After the tour it’s not unusual to find yourself peering around dark corners carefully, heart racing. Jack the Ripper was like a ghost story, but one that truly, undoubtedly happened. Jack has to be dead by now, but you don’t really know.

Well, now it looks like we know. After DNA testing a shawl stained with blood from one of the victims (and semen, because that’s just how serial killers do), it turns out Jack the Ripper was just some crazy guy named Aaron Kosminski. He emigrated from Poland in the early 1880s, did a lot of murdering, and then died in an insane asylum in 1899 from gangrene of the leg. He probably didn’t even have a British accent, and that’s just not okay.

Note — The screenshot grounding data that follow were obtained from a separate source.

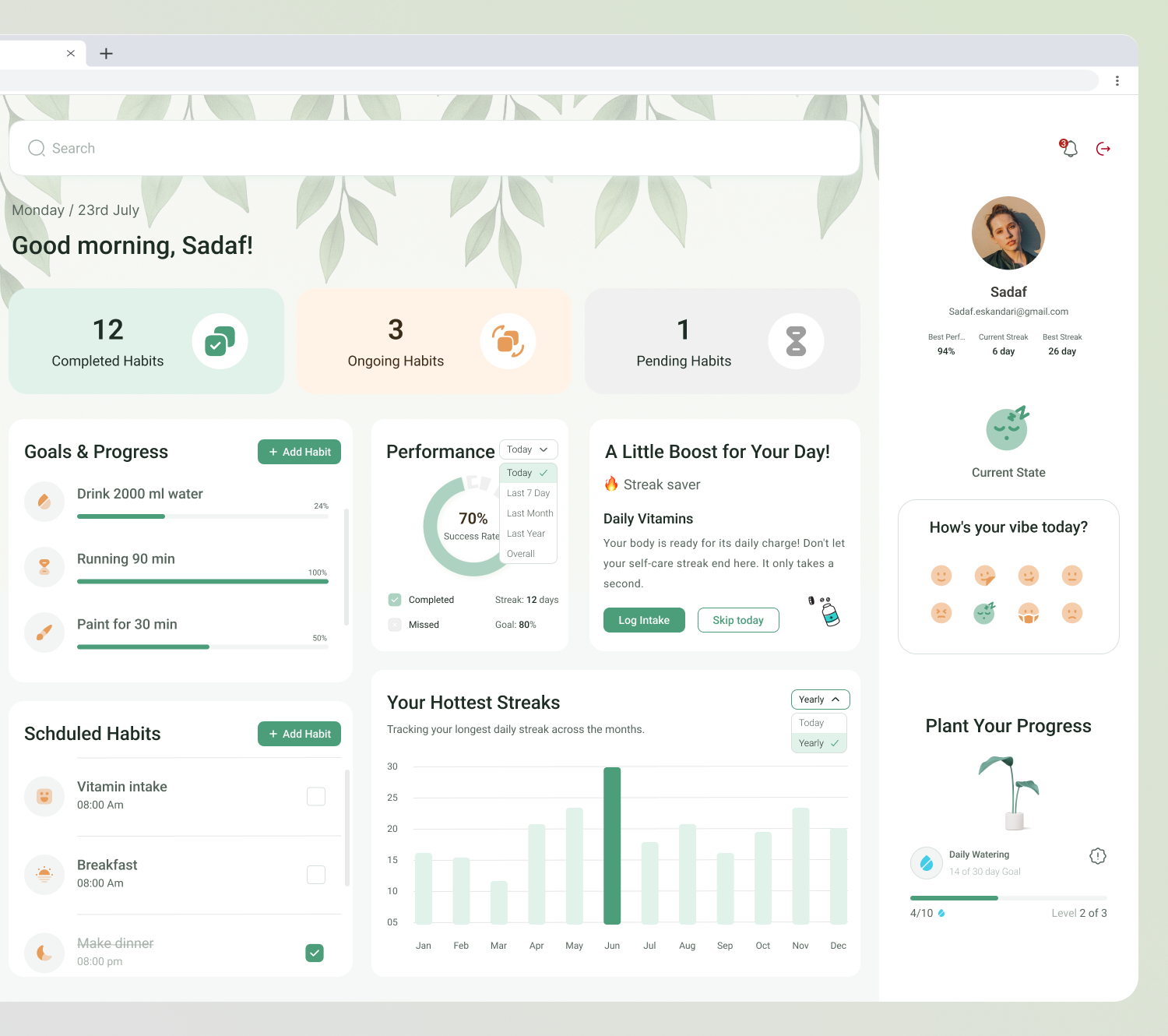Click the alert icon beside Daily Watering
The width and height of the screenshot is (1168, 1036).
[1098, 855]
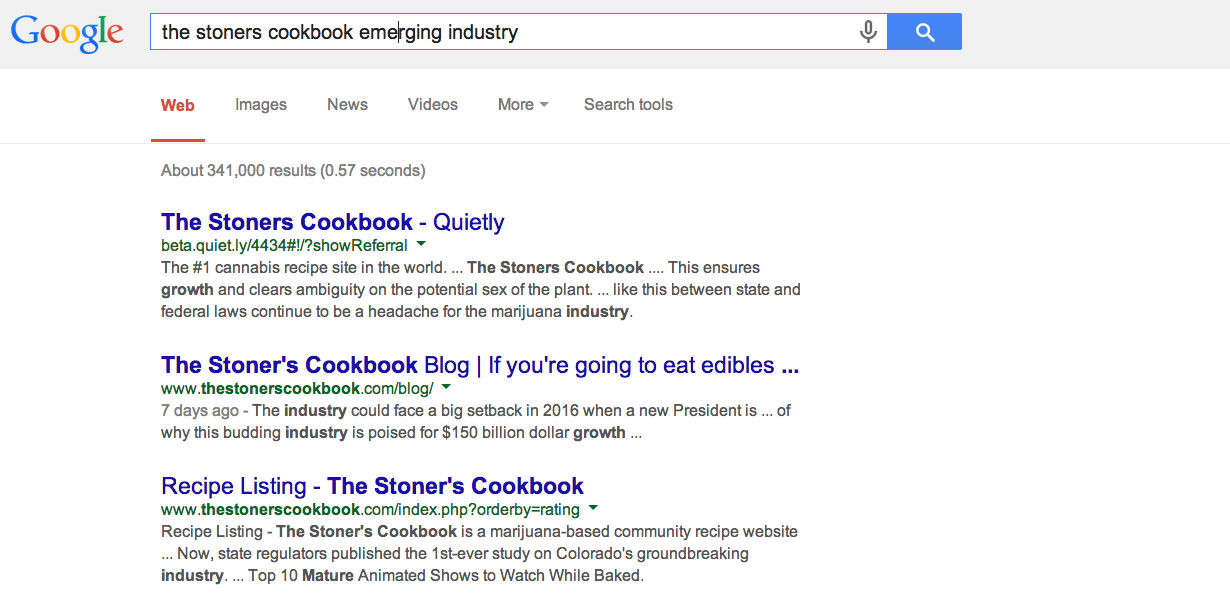
Task: Switch to the Images tab
Action: 261,105
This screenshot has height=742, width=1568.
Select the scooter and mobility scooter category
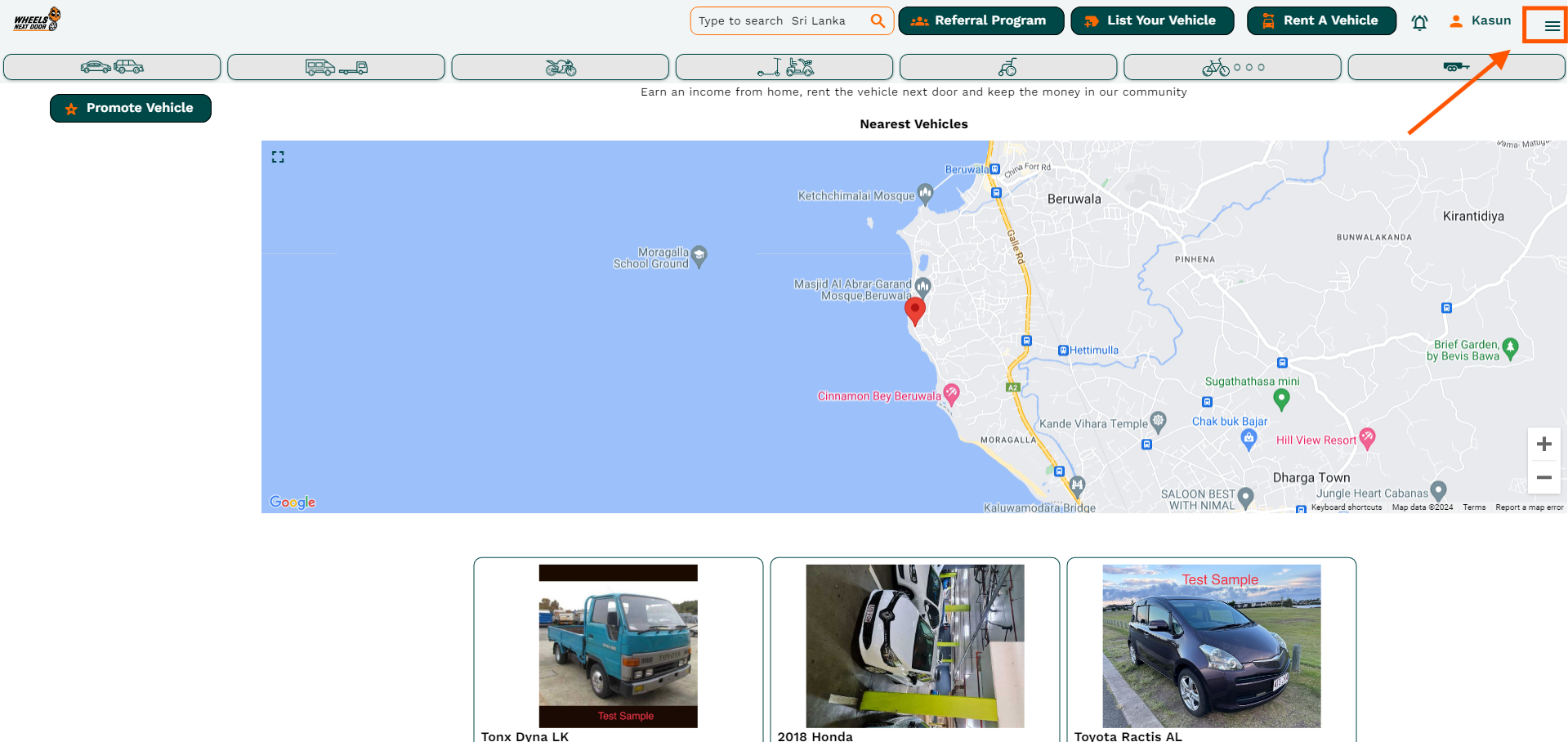pos(784,67)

We’ve all met a crazy Polish guy with a stupid mustache, and they’re not very terrifying. Aaron Kosminski sounds like he plays small forward on your rec league basketball team that always loses. Maybe sometimes he rides his bike to work, you know, to get some exercise in. Not a dude capable of brutally murdering prostitutes and capturing the imagination of millions of people through generations.

And this sucks.

Once you get past the allure of the gore and fanciful idea of Victorian-era London nights and top hats and cloaks, the reason why Jack was so fascinating was that we didn’t know who did it. Everyone had theories, the more out there the better.

Did Lewis Carroll, the guy who wrote “Alice in Wonderland” also like to murder hookers? Maybe!

When Prince Albert Victor wasn’t busy doing royalty stuff was he slitting throats? Sure!

Maybe you like the idea that Jack the Ripper was H.H. Holmes of “The Devil in the White City” fame, who would go around murdering on both sides of the ocean.

Really anyone other than an anonymous loser who died in an insane asylum would have been better. It just makes too much sense. And that’s never fun.

In many ways it’s like “True Detective.” The story immediately drew you in, but the best part was thinking about theories and talking about it with friends and obsessing over details and losing sleep over it because you were convinced Maggie HAD to be involved and had nightmares about those twig sculptures. And as the theories got more and more intricate, we were left with just a regular crime solving cop story of just good guys fighting bad guys.

In modern times, the reason people like Jack the Ripper and the likes of D.B. Cooper and Son of Sam remain so intriguing is because we just don’t know a lot about them.

Today we probably know more with our phones and the Internet than the smartest man who ever lived before. We know everything and without really trying. Seriously. Think of anything. You can get the answer in like three seconds. So those few mysteries that do remain in life make it so much more interesting. It’s why people want a JFK Assassination conspiracy or a Loch Ness Monster or the Illuminati. What they don’t want is to find out that someone with a nickname like “Deep Throat” is really just a random dude named Mark Felt.

Don’t get us wrong, it’s damn interesting that science may have solved this case. It’s just unfortunate that it had to happen in the least interesting way imaginable.